Paper author and UNIGE astronomer Dr Sébastien Salmon explained: “Thanks to helioseismology, we know within 500 km [311 miles] in which region the convective movements of matter begin, 199,500 km [123,964 miles] below the surface of the Sun.
“However, the theoretical models of the Sun predict a depth offset of 10,000 km [6,214 miles]!”
“Thanks to the new model, we shed light on the physical processes that can help us resolve this critical difference.”
The findings will also have an impact on our understanding of all the other Sun-like stars we have studied to date — as physicists have long drawn inferences about their properties and behaviour based on how we thought the Sun behaved.
Dr Buldgen said: “We are going to have to revise the masses, radii and ages obtained for the solar-type stars that we have studied so far.”
Dr Eggenberger added: “This is particularly important if we want to better characterise the host stars of planets, for example within the framework of the PLATO mission.”

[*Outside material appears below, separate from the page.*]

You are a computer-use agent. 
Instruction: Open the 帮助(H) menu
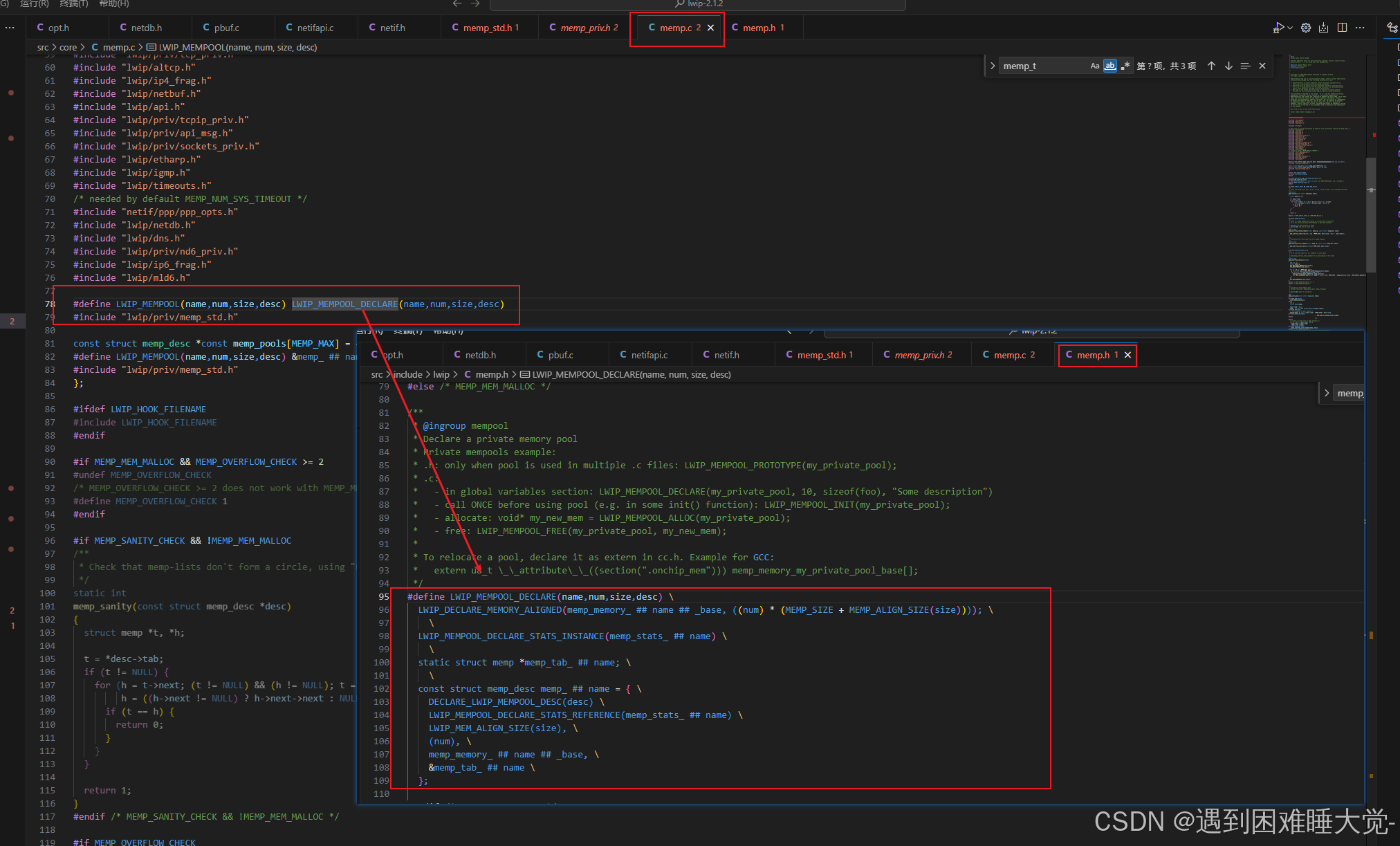[x=114, y=3]
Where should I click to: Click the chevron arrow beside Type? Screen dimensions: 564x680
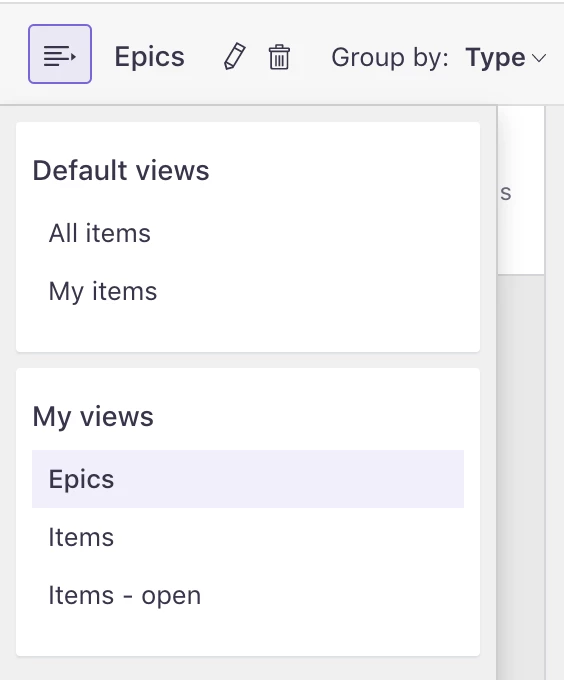click(x=539, y=58)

PLATO — short for “PLAnetary Transits and Oscillations of stars” — is a European Space Agency mission, due to launch in 2026.
It will see a space observatory with 26 telescopes sent to a point in space 932,057 miles from Earth to discover and study small planets and analyse the characteristics of their host stars.
The full findings of the study were published in the journal Nature Astronomy.